Selected extract:
From fac71da605efc98740177d080ff5811ba7005a9d Mon Sep 17 00:00:00 2001
From: Osama Sayegh <asooomaasoooma90@gmail.com>
Date: Fri, 3 Jan 2020 17:01:38 +0300
Subject: [PATCH] FIX: Don't give error 500 when invalid date param is given to
 admin reports (#8658)

Providing invalid dates as the end_date or start_date param causes a 500 error and creates noise in the logs. This will handle the error and returns a proper 400 response to the client with a message that explains what the problem is.
---
 app/controllers/admin/reports_controller.rb    |  8 ++++++--
 spec/requests/admin/reports_controller_spec.rb | 18 ++++++++++++++++++
 2 files changed, 24 insertions(+), 2 deletions(-)

diff --git a/app/controllers/admin/reports_controller.rb b/app/controllers/admin/reports_controller.rb
index 20b97a6f255..864512c451e 100644
--- a/app/controllers/admin/reports_controller.rb
+++ b/app/controllers/admin/reports_controller.rb
@@ -88,8 +88,12 @@ class Admin::ReportsController < Admin::AdminController
   private
 
   def parse_params(report_params)
-    start_date = (report_params[:start_date].present? ? Time.parse(report_params[:start_date]).to_date : 1.days.ago).beginning_of_day
-    end_date = (report_params[:end_date].present? ? Time.parse(report_params[:end_date]).to_date : start_date + 30.days).end_of_day
+    begin
+      start_date = (report_params[:start_date].present? ? Time.parse(report_params[:start_date]).to_date : 1.days.ago).beginning_of_day
+      end_date = (report_params[:end_date].present? ? Time.parse(report_params[:end_date]).to_date : start_date + 30.days).end_of_day
+    rescue ArgumentError => e
+      raise Discourse::InvalidParameters.new(e.message)
+    end
 
     facets = nil
     if Array === report_params[:facets]
diff --git a/spec/requests/admin/reports_controller_spec.rb b/spec/requests/admin/reports_controller_spec.rb
index fa1bf1f751e..1f3208746e5 100644
--- a/spec/requests/admin/reports_controller_spec.rb
+++ b/spec/requests/admin/reports_controller_spec.rb
@@ -47,6 +47,24 @@ describe Admin::ReportsController do
             expect(JSON.parse(response.body)["reports"][1]["type"]).to eq("not_found")

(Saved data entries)
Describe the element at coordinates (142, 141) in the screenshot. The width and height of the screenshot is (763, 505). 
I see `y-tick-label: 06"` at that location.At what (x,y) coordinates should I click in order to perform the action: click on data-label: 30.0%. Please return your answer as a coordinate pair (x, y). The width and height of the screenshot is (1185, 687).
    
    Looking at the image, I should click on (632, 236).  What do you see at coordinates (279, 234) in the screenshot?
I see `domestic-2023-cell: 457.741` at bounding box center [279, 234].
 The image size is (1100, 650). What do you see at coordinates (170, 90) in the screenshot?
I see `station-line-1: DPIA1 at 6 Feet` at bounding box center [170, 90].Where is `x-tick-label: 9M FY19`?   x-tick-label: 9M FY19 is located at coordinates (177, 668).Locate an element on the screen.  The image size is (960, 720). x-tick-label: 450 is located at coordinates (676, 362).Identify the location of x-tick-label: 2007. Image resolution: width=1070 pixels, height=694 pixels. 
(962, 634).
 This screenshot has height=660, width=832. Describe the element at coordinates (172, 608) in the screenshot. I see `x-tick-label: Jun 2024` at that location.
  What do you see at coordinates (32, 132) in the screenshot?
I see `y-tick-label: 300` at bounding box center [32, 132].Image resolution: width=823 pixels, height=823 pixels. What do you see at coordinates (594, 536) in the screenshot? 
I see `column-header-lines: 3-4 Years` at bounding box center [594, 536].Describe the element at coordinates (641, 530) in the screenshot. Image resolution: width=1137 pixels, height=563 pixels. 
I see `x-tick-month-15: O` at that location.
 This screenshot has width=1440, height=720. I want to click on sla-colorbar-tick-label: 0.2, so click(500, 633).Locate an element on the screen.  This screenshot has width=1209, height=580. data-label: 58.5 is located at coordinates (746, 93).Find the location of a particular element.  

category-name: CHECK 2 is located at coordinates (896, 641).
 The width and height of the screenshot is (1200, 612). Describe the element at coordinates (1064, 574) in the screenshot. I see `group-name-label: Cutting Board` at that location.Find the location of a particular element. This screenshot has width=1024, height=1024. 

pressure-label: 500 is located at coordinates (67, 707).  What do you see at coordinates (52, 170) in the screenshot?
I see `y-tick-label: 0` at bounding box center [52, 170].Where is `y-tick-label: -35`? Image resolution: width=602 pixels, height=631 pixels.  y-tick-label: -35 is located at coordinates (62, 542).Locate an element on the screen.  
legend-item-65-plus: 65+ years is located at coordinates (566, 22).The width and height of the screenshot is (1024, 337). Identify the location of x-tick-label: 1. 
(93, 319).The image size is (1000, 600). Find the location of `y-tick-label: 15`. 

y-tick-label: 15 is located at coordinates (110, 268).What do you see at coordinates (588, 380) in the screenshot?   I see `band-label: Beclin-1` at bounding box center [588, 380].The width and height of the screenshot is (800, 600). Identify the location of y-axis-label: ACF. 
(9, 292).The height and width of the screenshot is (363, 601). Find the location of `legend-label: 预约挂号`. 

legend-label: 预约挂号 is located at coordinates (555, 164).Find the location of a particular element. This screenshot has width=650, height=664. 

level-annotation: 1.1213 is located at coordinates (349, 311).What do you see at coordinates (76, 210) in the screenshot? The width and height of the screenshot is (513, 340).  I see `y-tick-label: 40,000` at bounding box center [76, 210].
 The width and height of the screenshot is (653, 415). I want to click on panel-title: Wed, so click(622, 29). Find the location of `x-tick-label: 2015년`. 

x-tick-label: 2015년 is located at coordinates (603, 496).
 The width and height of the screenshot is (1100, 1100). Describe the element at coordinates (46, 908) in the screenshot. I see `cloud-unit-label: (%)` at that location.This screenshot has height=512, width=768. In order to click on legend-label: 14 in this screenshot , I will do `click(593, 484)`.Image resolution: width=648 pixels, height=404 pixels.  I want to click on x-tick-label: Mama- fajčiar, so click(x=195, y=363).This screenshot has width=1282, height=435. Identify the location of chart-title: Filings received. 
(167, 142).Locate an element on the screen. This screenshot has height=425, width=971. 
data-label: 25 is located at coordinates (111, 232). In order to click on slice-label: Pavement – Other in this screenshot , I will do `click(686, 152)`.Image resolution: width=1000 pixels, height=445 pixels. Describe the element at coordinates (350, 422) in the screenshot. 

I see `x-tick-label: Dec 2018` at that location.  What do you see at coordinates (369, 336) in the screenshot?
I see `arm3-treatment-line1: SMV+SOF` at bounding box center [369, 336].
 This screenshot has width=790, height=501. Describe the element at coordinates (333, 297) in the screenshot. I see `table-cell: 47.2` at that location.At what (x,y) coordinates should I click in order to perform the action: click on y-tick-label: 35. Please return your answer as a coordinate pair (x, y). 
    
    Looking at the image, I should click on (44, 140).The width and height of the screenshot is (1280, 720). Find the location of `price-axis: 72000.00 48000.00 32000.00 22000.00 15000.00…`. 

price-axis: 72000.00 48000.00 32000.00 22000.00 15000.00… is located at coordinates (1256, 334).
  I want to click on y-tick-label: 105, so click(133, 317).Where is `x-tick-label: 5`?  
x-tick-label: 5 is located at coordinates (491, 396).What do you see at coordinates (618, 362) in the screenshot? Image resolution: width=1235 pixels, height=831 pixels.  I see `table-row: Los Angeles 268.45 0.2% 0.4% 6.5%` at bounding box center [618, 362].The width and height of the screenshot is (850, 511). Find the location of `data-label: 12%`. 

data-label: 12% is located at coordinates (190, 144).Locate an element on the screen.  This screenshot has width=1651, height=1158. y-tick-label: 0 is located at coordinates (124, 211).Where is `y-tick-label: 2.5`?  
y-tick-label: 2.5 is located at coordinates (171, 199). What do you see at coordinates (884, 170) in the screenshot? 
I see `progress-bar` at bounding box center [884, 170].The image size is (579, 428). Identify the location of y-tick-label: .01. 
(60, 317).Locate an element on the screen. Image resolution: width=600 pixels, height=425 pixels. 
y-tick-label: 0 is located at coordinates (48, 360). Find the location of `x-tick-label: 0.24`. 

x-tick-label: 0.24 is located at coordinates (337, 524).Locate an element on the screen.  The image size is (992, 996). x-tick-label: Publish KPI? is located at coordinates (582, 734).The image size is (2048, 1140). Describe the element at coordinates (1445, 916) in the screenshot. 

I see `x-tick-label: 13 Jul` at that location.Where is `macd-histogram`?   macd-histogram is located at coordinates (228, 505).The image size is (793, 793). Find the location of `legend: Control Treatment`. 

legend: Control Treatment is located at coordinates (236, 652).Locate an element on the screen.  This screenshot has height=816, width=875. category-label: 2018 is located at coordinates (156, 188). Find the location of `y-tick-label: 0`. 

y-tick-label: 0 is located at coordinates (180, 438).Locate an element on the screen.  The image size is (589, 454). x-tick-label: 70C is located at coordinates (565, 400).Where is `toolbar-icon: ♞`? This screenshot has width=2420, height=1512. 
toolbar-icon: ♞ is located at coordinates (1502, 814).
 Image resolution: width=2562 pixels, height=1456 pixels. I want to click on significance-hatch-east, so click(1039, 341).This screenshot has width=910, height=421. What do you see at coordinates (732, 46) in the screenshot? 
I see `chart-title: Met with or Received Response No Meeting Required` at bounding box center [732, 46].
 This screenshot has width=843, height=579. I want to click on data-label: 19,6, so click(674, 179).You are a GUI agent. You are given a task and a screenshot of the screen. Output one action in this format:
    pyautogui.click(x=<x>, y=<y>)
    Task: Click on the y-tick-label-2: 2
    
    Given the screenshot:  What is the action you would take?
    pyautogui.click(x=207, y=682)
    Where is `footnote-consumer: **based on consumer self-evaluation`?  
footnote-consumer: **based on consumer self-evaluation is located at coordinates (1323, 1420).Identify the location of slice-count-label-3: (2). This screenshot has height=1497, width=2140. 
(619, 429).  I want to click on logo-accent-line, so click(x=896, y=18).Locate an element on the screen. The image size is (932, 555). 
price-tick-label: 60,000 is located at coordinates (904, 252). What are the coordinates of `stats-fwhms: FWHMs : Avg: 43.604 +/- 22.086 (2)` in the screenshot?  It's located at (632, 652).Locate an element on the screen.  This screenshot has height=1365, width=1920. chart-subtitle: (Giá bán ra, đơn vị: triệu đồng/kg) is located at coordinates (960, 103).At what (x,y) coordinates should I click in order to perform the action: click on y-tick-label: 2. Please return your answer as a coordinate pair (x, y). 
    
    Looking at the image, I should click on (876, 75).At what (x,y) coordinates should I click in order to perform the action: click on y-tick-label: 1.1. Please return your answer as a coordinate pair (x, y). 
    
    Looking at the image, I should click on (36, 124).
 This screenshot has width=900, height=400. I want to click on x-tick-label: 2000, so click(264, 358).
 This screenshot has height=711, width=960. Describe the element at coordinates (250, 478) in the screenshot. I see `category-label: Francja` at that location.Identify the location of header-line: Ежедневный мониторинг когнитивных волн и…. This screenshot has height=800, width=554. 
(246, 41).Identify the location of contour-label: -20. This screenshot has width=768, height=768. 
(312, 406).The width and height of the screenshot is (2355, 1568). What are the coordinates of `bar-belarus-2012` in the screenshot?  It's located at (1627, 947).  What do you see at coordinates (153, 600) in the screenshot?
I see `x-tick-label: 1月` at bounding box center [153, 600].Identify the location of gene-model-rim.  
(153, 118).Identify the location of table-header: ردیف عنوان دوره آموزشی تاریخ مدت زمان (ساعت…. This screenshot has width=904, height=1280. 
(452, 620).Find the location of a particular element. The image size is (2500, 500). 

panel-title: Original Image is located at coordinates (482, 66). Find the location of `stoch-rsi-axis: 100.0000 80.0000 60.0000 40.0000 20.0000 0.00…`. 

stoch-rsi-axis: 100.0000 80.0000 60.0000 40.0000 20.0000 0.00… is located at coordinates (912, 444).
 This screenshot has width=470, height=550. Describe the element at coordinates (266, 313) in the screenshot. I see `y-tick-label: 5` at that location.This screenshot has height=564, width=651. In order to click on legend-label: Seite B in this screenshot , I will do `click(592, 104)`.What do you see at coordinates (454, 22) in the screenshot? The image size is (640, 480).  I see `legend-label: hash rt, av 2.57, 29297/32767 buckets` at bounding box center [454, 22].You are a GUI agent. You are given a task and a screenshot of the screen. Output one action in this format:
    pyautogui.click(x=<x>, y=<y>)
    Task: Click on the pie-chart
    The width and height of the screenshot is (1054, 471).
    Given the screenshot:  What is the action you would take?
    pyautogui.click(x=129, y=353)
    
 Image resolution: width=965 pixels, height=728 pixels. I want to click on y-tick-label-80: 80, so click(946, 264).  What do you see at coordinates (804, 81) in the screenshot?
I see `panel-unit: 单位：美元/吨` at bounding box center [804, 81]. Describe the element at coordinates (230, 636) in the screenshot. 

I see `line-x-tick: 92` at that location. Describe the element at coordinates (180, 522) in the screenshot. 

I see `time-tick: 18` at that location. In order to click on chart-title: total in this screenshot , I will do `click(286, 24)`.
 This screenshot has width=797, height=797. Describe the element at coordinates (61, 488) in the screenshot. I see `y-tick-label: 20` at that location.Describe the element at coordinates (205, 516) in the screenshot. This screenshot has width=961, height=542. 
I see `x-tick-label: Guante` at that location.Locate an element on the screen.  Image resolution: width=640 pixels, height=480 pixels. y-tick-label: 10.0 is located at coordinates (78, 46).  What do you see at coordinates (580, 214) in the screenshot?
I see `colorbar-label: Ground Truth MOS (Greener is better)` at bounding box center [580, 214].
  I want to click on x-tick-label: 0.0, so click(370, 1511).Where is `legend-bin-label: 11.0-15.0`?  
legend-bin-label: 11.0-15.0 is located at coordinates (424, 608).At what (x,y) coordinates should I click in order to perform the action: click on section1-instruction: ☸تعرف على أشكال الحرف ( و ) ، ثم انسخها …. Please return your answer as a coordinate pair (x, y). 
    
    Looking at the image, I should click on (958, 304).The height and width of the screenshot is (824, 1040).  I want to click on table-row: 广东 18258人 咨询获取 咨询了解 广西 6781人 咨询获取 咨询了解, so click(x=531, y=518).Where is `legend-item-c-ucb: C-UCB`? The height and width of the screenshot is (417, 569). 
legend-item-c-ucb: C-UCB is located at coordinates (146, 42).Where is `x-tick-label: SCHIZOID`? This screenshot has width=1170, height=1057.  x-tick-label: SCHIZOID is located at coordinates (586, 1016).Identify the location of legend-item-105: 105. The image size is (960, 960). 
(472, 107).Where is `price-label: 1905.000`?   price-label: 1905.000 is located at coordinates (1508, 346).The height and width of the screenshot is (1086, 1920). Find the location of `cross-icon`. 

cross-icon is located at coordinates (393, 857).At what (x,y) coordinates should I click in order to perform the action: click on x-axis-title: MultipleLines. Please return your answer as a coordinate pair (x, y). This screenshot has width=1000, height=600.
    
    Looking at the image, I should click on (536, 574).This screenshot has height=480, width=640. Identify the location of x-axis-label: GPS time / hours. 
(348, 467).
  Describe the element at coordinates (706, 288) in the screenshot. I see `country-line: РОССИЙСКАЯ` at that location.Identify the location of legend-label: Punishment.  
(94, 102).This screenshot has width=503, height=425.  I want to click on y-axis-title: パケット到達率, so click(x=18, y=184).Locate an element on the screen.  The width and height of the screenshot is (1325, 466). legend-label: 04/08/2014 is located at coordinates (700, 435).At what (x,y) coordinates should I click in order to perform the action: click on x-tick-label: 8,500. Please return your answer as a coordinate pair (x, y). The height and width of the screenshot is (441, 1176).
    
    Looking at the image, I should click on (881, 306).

Work request 1: Rewrite the patch text from "From fac71da605efc98740177d080ff5811ba7005a9d Mon" to "admin reports (#8658)", changing "error 500" to "server error".
Work request 2:
Answer these questions from the patch:
(a) What response code does the fix return to the client for an invalid date?
(b) Which error class does the new code rescue?
(c) How many insertions does the patch report in total?

Problem solution 1:
From fac71da605efc98740177d080ff5811ba7005a9d Mon Sep 17 00:00:00 2001
From: Osama Sayegh <asooomaasoooma90@gmail.com>
Date: Fri, 3 Jan 2020 17:01:38 +0300
Subject: [PATCH] FIX: Don't give server error when invalid date param is given to
 admin reports (#8658)

Problem solution 2:
(a) 400
(b) ArgumentError
(c) 24